SQIL
^^^^^^^

Overview
---------
Soft Q imitation learning (SQIL) is an off-policy maximum entropy Q learning algorithm together with imitation learning. SQIL was first proposed in `SQIL: Imitation Learning via Reinforcement Learning with Sparse Rewards <https://arxiv.org/abs/1905.11108>`_, which combines soft Q-learning with imitation learning. In the domain of discrete action spaces, soft Q learning proposed in `Reinforcement Learning with Deep Energy-Based Policies <https://arxiv.org/abs/1702.08165>`_ learns stochastic (maximum entropy) policies instead of determistic policies comparing to the deep Q learning algorithm.


Quick Facts
-------------
1. SQIL is a **model-free** and **value-based** RL algorithm.

2. SQIL is SQL incorporated with Imitation learning.

3. SQIL supports both **discrete** and **continuous** action spaces, which is the same as SQL.

4. SQIL is an **off-policy** algorithm.

5. In DI-engine, SQIL uses **eps-greedy** for exploration.

6. The DI-engine implementation of SQIL only supports **discrete** action spaces for now.

7. The advantages of SQIL include: i. More robustness in the face of uncertain dynamics; ii. A natural incorporation with exploration.

8. SQIL can be regarded as **regularized behavior cloning**, which gains advantage over general behavior cloning.

Key Equations or Key Graphs
---------------------------
SQIL is a behavior cloning variant of SQL, so you may refer to `SQL doc <./sql.html>`_ first.

SQIL performs three small but important modifications on SQL:

1. It initially fills the agent’s experience replay buffer with demonstrations, where the rewards are set
   to a constant r = +1.


2. As the agent interacts with the environment and accumulates new experiences, it adds them to the replay buffer, and sets the rewards for these new experiences to a constant r = 0.


3. It balances the number of demonstration experiences and new experiences (50% each) in each sample from the replay buffer.

BC is a simple approach that seeks to imitate the expert’s actions using supervised learning – in particular, greedily maximizing the conditional likelihood of the demonstrated actions given the demonstrated states, without reasoning about the consequences of actions.
Theoretically, It can be shown that SQIL is equivalent to augmenting BC with a regularization term that incorporates information about the state transition dynamics into the imitation policy, and thus enables long-horizon imitation.

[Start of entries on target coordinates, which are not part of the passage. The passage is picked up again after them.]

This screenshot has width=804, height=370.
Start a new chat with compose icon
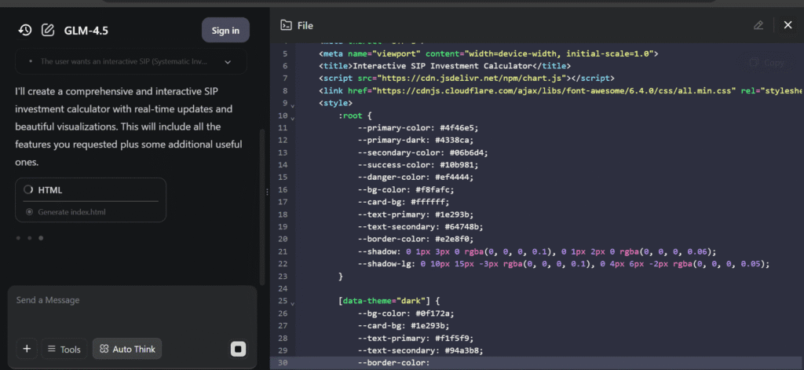[48, 30]
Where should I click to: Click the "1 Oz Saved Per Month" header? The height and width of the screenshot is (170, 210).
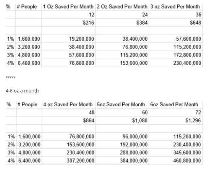pos(68,7)
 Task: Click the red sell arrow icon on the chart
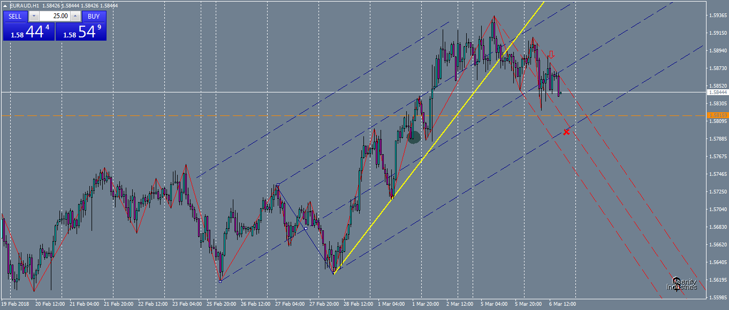552,54
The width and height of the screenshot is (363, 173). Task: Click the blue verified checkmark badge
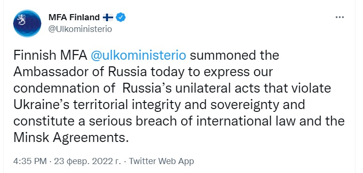(121, 17)
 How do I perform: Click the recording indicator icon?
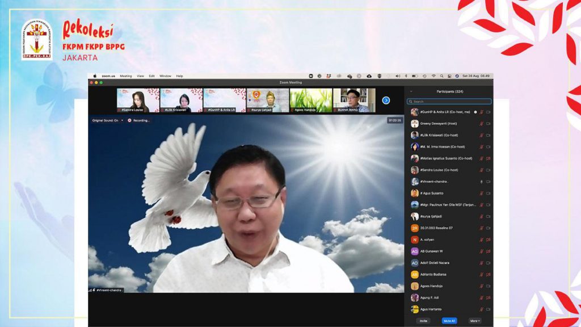(x=130, y=120)
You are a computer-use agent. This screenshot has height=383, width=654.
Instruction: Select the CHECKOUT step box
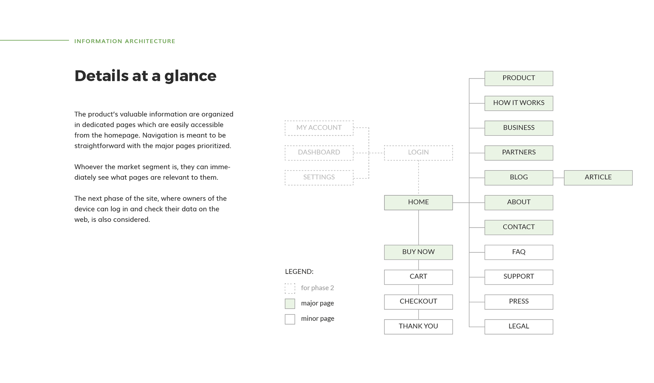(418, 302)
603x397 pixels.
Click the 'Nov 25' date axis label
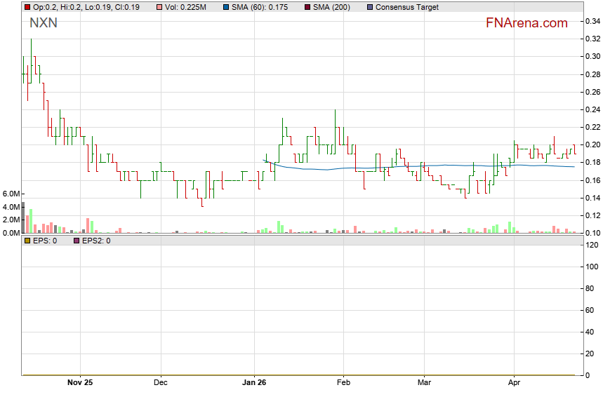pyautogui.click(x=80, y=384)

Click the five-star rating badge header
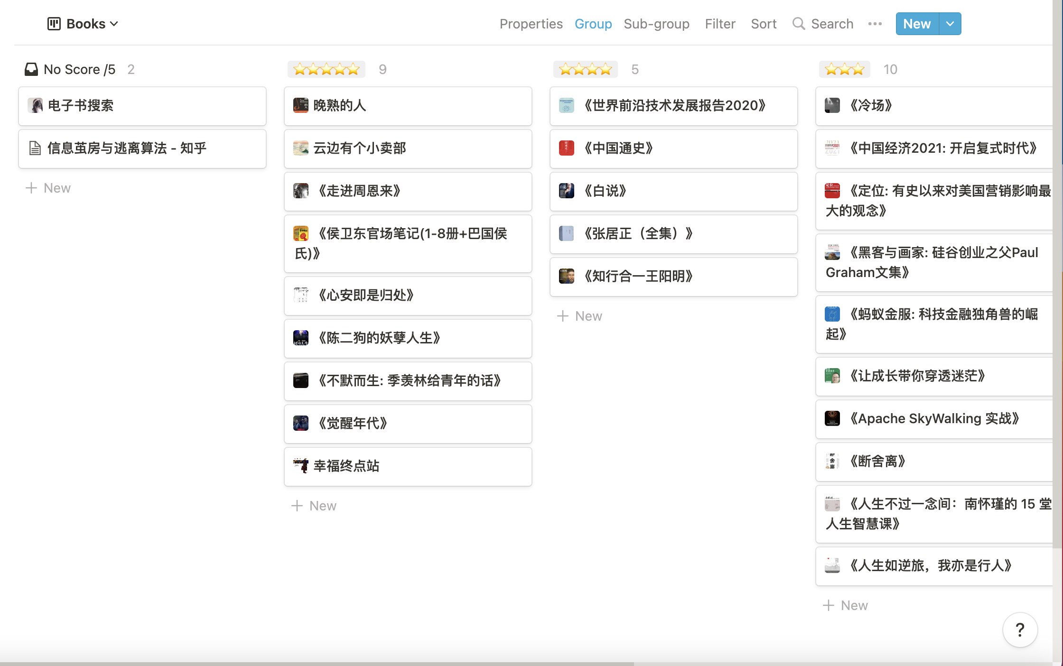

Specifically, recalling from `SQL <./sql.html>`_, the soft Q values are a function of the rewards and dynamics, given
by the the soft Bellman equation:

.. image:: images/sqil_soft_q.png

The policy :math:`\pi` forms a Boltzmann distribution over actions:

.. image:: images/sqil_pi.png

Rearrange the above function, we obtain the formula for the reward:

.. image:: images/sqil_implied_reward.png

Therefore, the regular BC can be derived as follows:

.. image:: images/sqil_bc1.png

.. image:: images/sqil_bc2.png

The regularized BC is formulated through the prior work `Boosted and reward regularized classification for apprenticeship learning <http://www.ifaamas.org/Proceedings/aamas2014/aamas/p1249.pdf>`_ where Q is regularized with a sparsity prior on the above rewards.
By adding BC with this regularization, our final regularized BC target incorporates information about the state transition dynamics
into the imitation learning objective, since :math:`R_{q}(s,a)` is a function of an expectation over next state :math:`s'`. Formally, its formula is given as follows:

.. image:: images/sqil_rbc.png

where where :math:`\lambda \in \mathbb{R}_{>0}`  is a constant hyperparameter, and  :math:`\delta` denotes the squared soft Bellman error defined
in the equation in the Pseudo-code part below. The BC loss encourages :math:`Q`  to output high values for demonstrated actions at
demonstrated states, and the penalty term propagates those high values to nearby states. In other
words, :math:`Q`  outputs high values for actions that lead to states from which the demonstrated states are
reachable. Hence, when the agent finds itself far from the demonstrated states, it takes actions that
lead it back to the demonstrated states.

Surprisingly, it can be proved that the gradient of the regularized BC loss in the above equation is proportional to the gradient of the SQIL
loss in line 4 of Algorithm 1 below, plus an additional term that penalizes the soft value of the initial state :math:`s_{0}`

.. image:: images/sqil_equa.png

For the full derivation, please refer to Section A.1 of the appendix in the original paper.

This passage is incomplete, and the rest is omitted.